• _Work instructions_
Only lines containing the word "computer" belong in the answer; copy each one from the records.
(Beginning of Records supplied)
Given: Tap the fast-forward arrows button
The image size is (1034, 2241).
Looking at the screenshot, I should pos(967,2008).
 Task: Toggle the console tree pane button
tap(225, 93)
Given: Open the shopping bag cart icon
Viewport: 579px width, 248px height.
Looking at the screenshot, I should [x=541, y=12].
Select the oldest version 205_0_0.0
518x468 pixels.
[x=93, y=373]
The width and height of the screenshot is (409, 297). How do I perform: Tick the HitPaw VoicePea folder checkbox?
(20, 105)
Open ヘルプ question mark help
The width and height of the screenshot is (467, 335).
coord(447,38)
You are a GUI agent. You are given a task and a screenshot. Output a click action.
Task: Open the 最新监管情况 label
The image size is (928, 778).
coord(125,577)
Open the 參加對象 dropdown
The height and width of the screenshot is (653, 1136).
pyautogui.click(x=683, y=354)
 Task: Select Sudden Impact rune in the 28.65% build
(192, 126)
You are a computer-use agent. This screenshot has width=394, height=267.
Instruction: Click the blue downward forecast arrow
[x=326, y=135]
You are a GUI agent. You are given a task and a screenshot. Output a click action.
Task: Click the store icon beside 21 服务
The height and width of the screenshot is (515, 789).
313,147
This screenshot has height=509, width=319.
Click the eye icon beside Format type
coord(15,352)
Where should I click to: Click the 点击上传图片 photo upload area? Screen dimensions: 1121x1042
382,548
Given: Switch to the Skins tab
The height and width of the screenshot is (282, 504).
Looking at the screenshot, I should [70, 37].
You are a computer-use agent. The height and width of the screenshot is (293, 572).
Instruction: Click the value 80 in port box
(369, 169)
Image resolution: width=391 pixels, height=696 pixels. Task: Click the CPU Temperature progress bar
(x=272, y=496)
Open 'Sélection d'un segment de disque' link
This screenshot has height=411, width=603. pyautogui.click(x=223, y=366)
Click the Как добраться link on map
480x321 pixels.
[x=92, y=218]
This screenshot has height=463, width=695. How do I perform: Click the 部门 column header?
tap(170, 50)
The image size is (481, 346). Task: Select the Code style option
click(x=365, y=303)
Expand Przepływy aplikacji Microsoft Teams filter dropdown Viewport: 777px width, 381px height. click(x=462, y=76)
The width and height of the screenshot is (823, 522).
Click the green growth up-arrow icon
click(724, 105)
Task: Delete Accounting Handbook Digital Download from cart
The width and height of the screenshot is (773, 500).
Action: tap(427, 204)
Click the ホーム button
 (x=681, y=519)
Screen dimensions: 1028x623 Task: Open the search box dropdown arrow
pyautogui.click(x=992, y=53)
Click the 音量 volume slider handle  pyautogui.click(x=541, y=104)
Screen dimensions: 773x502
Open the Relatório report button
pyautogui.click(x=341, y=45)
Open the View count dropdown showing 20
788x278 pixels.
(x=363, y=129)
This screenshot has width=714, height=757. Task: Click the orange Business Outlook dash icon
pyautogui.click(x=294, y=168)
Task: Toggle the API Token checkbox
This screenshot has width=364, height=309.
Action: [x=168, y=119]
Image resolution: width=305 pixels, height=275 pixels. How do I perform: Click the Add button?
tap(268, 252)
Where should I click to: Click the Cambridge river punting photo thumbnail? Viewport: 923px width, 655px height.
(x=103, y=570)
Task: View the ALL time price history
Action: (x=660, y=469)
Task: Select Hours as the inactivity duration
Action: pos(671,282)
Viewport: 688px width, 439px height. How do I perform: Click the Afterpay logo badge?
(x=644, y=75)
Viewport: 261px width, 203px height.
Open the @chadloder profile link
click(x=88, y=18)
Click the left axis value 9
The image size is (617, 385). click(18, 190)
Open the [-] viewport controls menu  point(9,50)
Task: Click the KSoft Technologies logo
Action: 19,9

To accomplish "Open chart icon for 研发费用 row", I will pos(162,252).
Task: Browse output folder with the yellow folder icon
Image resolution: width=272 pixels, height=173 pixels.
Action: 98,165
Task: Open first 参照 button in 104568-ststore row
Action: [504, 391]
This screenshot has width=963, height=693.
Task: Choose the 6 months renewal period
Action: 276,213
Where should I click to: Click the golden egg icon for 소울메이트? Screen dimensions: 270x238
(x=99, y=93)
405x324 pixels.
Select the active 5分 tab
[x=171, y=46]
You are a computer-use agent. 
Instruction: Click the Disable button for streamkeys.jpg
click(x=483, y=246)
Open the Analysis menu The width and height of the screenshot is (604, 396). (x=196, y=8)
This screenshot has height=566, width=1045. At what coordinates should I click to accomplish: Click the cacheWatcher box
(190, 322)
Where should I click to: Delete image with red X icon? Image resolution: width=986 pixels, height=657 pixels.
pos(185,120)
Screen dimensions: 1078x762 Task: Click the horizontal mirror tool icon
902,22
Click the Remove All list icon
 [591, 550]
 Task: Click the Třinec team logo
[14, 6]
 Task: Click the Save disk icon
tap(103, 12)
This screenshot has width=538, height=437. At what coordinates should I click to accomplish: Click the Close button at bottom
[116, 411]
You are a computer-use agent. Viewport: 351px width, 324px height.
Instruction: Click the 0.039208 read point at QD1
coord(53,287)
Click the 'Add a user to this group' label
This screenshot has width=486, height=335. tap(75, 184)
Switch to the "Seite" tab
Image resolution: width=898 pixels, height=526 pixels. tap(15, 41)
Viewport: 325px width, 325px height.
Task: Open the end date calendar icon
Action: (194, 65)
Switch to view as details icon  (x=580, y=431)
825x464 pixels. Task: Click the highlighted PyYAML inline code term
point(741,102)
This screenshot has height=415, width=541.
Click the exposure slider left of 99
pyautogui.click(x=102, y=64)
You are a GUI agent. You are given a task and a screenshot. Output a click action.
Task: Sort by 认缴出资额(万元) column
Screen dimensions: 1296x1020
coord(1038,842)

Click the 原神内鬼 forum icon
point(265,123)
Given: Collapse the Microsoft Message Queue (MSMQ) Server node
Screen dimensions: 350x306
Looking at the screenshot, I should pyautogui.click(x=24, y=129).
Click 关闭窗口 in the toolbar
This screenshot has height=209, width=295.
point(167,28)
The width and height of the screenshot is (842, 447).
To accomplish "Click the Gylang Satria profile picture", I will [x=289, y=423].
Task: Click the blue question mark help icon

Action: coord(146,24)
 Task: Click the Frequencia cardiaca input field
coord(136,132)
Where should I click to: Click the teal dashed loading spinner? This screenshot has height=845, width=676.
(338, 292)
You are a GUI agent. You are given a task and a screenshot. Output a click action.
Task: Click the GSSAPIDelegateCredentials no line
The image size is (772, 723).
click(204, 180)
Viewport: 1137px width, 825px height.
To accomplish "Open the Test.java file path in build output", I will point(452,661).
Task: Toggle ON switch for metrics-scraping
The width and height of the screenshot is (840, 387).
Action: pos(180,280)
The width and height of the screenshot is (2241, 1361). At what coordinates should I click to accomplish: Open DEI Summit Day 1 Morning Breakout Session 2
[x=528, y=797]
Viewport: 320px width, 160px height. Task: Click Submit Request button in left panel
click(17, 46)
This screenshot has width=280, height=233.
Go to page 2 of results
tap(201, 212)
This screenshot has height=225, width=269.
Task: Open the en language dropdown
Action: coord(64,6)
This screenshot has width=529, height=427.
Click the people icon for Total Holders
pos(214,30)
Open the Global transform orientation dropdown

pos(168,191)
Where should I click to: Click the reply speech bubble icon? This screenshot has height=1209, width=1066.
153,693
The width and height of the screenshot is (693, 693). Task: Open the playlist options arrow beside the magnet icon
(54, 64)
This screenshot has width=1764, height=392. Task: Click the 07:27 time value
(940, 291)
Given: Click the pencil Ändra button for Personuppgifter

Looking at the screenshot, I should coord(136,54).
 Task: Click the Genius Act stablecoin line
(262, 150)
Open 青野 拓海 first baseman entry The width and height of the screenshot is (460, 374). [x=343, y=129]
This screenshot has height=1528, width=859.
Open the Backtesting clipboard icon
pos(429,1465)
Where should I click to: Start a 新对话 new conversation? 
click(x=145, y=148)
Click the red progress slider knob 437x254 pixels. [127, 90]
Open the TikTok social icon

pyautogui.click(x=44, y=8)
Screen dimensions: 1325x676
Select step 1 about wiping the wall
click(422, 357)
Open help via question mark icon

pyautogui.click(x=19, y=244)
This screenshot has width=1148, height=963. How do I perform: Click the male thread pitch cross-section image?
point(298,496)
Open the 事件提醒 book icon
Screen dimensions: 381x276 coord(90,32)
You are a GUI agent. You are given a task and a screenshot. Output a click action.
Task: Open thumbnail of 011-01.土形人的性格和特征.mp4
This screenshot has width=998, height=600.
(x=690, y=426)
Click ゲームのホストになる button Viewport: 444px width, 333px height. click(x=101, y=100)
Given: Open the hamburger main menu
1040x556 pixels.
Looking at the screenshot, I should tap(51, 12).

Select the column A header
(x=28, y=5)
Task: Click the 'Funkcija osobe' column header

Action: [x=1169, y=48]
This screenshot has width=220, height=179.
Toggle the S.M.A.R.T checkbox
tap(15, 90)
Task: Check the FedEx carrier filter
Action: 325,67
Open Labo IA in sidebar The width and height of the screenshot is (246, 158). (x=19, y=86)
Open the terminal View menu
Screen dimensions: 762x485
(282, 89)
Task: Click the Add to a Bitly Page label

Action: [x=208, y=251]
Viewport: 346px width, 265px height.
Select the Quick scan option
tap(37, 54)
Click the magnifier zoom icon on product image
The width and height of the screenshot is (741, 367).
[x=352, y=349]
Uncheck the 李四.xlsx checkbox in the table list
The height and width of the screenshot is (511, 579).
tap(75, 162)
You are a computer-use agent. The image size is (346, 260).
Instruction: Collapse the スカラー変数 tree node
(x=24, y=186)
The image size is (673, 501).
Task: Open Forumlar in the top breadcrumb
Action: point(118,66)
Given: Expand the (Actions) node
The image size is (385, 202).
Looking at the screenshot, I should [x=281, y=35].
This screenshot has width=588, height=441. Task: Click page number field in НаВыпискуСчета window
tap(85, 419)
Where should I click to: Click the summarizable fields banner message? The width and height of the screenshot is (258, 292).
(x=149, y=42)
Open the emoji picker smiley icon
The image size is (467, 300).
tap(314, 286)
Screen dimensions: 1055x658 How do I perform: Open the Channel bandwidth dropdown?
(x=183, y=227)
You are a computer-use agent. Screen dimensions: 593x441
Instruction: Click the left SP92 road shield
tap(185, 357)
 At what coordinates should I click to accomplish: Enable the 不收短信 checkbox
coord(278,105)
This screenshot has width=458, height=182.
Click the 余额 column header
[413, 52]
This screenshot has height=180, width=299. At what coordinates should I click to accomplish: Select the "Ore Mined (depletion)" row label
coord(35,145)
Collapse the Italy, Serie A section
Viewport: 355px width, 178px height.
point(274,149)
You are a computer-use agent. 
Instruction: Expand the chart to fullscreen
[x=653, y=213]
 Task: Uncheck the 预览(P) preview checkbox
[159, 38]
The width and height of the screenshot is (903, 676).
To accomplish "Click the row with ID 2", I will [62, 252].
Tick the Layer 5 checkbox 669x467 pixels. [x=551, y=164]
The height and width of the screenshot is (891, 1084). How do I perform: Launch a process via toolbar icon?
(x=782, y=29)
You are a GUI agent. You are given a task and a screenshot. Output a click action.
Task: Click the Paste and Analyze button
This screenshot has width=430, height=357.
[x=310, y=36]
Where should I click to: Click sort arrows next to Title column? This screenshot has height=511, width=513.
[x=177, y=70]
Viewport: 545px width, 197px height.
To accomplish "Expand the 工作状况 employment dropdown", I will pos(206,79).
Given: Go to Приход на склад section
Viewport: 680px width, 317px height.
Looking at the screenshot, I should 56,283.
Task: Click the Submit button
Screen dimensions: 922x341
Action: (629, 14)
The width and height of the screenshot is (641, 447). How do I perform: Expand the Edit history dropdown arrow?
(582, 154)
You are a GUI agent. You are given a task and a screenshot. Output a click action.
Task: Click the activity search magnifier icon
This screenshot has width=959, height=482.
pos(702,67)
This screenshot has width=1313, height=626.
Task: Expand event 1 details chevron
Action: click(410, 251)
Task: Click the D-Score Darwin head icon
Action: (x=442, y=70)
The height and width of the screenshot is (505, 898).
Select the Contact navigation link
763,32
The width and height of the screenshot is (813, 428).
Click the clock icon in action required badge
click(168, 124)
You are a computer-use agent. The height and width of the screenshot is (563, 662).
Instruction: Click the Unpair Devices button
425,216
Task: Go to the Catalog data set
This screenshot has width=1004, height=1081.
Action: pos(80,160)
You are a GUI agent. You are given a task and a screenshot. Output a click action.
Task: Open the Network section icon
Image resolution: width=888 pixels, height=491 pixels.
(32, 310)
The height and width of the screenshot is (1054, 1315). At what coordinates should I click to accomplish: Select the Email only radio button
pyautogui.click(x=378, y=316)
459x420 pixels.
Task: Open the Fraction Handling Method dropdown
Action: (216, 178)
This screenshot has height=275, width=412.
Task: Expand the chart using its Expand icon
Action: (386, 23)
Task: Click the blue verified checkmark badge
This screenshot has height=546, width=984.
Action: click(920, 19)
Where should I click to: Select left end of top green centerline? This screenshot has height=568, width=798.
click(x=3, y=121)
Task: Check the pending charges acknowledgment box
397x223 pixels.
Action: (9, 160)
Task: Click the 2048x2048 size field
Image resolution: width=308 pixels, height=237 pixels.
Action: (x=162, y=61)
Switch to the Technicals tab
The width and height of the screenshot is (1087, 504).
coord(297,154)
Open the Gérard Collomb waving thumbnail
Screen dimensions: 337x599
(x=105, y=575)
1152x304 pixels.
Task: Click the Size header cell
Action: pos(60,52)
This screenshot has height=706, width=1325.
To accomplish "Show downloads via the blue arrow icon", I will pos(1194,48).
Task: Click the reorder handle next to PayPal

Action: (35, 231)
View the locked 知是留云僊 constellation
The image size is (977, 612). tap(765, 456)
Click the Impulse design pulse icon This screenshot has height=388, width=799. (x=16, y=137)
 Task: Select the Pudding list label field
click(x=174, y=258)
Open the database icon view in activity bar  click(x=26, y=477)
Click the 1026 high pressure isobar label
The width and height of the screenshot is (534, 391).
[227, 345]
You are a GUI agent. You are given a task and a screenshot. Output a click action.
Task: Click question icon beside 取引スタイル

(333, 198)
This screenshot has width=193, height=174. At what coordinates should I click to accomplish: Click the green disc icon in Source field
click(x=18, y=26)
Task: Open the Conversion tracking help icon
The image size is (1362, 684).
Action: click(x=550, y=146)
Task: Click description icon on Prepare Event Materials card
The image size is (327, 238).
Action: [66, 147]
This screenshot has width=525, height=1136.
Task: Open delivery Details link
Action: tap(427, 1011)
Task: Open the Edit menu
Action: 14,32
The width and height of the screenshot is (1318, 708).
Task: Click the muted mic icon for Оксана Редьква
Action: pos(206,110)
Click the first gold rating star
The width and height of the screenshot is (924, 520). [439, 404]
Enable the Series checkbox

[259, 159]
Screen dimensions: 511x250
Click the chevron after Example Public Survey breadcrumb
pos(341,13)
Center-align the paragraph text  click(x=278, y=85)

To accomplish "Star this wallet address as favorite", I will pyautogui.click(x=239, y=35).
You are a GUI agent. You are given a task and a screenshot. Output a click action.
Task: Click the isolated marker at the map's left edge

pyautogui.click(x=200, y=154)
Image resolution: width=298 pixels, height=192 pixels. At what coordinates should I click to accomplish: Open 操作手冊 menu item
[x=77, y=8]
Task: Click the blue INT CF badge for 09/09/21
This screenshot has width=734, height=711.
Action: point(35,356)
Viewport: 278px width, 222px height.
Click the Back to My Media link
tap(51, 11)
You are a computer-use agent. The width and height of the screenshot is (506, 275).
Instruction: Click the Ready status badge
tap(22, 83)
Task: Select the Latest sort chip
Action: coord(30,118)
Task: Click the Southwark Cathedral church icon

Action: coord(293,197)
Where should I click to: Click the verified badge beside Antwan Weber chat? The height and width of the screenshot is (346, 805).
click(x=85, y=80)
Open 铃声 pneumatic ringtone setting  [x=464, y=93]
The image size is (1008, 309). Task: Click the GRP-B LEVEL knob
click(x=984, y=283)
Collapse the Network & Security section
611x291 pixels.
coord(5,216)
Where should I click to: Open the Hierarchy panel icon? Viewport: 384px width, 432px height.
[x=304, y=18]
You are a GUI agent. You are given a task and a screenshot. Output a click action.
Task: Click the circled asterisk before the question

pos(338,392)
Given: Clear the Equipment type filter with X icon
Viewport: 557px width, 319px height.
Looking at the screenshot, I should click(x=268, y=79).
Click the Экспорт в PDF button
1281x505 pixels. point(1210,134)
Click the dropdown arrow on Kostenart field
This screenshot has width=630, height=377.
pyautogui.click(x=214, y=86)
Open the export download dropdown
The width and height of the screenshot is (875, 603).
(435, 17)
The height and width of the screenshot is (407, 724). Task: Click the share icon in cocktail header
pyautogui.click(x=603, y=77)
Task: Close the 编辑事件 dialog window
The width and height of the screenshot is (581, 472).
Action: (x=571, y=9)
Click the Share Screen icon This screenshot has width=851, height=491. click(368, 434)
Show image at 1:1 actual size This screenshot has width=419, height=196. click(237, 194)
(End of Records supplied)
• _Task answer_
You are a computer-use agent. This screenshot has width=394, height=267.
You are a computer-use agent. The height and width of the screenshot is (293, 572).
You are a computer-use agent. 
You are a computer-use agent. Viewport: 351px width, 324px height.
You are a computer-use agent. The image size is (346, 260).
You are a computer-use agent. Screen dimensions: 593x441
You are a computer-use agent. 
You are a computer-use agent. The height and width of the screenshot is (563, 662).
You are a computer-use agent. The width and height of the screenshot is (506, 275).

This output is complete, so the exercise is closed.